### TASK
Exactly transcribe the line that holds "Given: Click the Search" and every remaining line of the records, up to and including the final one, with nothing else.

### EXTRACTED MATERIAL
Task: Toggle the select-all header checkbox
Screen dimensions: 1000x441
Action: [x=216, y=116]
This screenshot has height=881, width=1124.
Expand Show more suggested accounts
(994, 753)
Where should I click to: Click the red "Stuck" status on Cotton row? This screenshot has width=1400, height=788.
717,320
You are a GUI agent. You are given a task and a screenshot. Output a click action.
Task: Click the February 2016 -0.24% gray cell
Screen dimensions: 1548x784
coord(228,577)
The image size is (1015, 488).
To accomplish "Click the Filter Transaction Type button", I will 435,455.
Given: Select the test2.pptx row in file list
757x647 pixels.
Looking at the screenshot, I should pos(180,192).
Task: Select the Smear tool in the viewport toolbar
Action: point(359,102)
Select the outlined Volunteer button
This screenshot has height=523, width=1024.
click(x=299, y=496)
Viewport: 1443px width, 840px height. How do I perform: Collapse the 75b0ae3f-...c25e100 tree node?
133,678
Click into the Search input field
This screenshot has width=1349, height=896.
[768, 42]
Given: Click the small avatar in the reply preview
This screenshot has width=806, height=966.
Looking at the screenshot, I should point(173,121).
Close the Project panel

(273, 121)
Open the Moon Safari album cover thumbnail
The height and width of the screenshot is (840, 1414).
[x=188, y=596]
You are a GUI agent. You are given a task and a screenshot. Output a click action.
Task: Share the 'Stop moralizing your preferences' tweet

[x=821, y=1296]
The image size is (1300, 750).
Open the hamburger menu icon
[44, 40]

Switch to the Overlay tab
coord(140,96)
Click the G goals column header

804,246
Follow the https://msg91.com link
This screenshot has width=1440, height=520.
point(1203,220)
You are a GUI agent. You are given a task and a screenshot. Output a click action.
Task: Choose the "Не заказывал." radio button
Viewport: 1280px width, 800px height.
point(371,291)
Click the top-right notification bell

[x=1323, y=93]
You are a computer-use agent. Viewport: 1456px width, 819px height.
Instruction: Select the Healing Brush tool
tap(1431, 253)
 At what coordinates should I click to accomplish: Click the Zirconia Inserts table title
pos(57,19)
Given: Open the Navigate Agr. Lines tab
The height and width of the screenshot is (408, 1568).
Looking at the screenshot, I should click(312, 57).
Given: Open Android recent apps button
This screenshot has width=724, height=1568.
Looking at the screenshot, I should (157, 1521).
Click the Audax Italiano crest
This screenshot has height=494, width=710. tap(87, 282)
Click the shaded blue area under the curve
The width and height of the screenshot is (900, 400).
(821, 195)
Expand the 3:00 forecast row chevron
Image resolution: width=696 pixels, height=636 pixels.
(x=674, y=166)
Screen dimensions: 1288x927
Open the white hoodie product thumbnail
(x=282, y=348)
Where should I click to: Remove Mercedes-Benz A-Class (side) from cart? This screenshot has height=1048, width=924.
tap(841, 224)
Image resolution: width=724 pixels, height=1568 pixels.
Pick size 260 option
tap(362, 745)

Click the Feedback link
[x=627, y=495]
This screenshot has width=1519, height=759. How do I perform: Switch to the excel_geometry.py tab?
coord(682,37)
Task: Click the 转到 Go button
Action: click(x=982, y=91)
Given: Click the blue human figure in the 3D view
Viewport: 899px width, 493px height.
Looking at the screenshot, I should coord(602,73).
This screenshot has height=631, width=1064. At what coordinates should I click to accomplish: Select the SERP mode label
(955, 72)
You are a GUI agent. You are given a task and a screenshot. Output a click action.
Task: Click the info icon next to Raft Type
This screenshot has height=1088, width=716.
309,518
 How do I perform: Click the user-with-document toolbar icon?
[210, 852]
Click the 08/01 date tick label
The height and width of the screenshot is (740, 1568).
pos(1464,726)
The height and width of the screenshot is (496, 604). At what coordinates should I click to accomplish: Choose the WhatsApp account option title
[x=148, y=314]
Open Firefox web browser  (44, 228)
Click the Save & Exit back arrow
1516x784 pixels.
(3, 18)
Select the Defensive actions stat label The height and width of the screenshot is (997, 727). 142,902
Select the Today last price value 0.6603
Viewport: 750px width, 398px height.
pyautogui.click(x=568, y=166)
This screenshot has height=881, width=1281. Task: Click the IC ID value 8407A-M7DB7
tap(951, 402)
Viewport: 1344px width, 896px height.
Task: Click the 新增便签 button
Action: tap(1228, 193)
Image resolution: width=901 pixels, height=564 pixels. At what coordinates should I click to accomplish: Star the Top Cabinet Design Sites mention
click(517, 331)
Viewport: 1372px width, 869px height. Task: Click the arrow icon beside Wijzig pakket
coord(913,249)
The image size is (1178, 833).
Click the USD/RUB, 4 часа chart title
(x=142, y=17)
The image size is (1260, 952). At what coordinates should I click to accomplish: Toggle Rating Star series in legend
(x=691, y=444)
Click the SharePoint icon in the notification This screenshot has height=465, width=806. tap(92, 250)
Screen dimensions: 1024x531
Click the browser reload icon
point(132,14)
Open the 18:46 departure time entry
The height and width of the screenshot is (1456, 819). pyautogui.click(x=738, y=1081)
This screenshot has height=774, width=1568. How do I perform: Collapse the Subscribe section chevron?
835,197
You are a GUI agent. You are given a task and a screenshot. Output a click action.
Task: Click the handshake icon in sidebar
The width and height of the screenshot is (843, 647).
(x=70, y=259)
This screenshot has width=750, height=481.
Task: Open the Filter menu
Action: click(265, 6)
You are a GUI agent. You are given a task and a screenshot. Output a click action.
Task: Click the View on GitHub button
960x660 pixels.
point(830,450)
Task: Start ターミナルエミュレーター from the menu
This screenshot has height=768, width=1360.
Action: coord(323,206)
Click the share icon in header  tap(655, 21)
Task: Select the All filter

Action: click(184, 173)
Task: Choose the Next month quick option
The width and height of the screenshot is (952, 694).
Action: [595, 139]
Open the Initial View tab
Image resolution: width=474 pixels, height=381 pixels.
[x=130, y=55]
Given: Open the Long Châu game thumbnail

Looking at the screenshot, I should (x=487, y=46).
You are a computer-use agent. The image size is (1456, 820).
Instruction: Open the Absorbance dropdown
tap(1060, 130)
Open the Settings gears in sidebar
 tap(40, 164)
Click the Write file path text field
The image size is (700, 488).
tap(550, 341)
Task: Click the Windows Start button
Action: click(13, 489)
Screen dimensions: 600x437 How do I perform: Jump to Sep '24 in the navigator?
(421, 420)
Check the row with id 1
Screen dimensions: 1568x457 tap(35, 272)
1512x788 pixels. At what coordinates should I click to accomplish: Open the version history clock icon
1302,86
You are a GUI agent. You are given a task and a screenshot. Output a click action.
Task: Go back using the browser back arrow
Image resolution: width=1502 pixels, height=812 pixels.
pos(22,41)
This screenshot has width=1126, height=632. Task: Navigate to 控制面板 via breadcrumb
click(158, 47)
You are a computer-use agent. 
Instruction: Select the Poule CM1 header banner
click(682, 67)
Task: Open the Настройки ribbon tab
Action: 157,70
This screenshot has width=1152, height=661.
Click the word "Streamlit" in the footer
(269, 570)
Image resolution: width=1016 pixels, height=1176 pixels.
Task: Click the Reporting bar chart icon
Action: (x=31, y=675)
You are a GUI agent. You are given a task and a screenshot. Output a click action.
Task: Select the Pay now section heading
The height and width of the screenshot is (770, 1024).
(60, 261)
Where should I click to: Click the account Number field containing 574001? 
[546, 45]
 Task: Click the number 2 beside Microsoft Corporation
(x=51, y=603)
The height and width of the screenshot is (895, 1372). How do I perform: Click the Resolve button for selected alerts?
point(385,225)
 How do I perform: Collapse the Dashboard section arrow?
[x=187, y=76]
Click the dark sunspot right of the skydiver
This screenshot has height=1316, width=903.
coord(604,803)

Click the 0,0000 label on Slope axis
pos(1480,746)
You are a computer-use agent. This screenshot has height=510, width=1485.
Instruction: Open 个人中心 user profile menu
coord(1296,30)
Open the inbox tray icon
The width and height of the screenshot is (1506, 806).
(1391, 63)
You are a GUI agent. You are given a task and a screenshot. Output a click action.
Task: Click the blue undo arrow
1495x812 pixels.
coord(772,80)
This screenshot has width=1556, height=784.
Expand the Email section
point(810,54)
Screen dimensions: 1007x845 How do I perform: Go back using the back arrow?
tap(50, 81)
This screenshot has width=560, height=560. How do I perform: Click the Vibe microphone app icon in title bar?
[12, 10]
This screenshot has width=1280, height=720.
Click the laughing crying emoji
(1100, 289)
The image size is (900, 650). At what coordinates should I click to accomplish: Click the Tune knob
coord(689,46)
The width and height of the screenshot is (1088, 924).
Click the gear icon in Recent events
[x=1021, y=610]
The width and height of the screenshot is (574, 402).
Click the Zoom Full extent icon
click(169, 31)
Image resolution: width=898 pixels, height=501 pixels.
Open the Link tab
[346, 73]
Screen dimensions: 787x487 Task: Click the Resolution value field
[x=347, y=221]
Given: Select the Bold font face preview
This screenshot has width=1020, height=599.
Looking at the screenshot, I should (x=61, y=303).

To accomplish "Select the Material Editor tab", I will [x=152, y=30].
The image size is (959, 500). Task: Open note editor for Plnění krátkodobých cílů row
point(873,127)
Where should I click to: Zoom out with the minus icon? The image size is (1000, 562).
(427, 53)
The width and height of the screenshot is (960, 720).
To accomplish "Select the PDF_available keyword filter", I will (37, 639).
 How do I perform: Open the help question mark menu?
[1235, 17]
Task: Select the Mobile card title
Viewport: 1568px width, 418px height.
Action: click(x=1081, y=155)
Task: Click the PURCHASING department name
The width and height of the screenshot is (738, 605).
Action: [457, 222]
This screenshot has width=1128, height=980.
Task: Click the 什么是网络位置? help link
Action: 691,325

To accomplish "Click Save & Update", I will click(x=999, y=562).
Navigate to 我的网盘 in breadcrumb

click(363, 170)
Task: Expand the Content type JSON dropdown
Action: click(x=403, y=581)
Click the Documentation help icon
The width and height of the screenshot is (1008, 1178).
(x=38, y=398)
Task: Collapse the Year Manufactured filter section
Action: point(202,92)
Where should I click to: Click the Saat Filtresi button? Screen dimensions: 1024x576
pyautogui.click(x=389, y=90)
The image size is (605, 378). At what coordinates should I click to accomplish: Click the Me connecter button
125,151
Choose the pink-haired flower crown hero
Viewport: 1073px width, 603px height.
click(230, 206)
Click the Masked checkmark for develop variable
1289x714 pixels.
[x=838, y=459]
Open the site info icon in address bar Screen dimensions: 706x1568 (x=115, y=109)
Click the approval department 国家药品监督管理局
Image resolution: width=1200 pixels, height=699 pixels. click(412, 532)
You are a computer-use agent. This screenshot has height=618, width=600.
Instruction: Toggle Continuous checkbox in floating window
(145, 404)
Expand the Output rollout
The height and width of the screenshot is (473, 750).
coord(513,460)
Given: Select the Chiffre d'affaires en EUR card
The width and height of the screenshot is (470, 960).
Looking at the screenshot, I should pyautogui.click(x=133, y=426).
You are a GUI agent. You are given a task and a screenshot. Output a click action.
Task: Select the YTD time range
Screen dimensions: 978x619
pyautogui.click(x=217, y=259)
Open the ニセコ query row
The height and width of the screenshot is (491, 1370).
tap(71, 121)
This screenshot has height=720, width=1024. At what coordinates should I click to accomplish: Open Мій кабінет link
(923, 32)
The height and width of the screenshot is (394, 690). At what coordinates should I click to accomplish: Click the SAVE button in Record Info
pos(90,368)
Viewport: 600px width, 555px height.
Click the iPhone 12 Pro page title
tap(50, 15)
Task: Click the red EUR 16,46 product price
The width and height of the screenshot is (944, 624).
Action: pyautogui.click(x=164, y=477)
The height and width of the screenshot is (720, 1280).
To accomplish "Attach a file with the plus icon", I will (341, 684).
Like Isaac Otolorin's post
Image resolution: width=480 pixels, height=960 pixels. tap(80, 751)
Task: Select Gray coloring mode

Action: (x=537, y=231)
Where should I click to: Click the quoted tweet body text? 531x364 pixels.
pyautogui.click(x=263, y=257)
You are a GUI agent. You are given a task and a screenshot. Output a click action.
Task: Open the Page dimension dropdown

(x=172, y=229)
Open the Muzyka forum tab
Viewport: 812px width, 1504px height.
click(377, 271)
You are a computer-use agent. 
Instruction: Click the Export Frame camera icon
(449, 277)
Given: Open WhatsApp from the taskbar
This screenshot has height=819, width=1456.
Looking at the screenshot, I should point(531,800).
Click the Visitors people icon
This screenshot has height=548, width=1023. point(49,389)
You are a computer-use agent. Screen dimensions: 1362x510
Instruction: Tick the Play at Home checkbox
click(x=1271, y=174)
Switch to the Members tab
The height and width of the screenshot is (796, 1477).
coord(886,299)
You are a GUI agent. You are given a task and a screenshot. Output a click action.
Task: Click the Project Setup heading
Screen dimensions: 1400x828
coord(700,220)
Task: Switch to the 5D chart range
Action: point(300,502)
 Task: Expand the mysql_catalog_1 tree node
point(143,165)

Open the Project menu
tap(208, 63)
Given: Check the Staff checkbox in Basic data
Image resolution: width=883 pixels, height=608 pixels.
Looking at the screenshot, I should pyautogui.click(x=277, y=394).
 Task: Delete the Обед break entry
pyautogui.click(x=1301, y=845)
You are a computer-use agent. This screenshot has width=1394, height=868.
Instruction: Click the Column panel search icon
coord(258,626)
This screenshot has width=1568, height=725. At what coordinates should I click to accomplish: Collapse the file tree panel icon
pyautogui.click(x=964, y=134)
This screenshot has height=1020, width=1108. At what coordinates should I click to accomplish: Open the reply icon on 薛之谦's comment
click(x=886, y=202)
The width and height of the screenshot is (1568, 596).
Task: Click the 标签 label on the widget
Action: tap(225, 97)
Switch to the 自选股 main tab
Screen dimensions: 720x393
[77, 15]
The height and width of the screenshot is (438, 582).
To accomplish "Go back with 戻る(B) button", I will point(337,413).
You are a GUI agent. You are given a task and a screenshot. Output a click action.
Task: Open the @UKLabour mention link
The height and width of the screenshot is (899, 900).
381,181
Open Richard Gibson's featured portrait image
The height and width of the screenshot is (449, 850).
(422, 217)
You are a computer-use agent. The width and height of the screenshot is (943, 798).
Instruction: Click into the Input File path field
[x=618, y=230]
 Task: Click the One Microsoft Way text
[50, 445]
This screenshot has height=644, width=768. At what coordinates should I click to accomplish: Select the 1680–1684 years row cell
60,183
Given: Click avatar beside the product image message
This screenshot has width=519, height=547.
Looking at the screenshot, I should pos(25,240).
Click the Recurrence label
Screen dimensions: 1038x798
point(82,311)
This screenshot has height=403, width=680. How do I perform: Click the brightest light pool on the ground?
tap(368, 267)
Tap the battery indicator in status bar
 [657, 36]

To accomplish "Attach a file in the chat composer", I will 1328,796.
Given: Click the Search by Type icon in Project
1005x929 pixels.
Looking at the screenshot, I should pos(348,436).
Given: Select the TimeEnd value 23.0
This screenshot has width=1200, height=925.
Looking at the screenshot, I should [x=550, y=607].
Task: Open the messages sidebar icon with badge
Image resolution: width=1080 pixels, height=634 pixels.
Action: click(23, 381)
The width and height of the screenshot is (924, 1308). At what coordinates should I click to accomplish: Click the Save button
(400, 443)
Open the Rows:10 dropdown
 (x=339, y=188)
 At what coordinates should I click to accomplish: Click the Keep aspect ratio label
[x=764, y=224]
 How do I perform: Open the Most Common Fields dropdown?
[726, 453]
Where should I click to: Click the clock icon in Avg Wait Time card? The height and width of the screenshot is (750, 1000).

### SOLUTION TO THIS TASK
Given: Click the Search by Type icon in Project
1005x929 pixels.
Looking at the screenshot, I should pos(348,436).
Given: Select the TimeEnd value 23.0
This screenshot has width=1200, height=925.
Looking at the screenshot, I should [x=550, y=607].
Task: Open the messages sidebar icon with badge
Image resolution: width=1080 pixels, height=634 pixels.
Action: click(23, 381)
The width and height of the screenshot is (924, 1308). At what coordinates should I click to accomplish: Click the Save button
(400, 443)
Open the Rows:10 dropdown
 (x=339, y=188)
 At what coordinates should I click to accomplish: Click the Keep aspect ratio label
[x=764, y=224]
 How do I perform: Open the Most Common Fields dropdown?
[726, 453]
Where should I click to: Click the clock icon in Avg Wait Time card? The height and width of the screenshot is (750, 1000).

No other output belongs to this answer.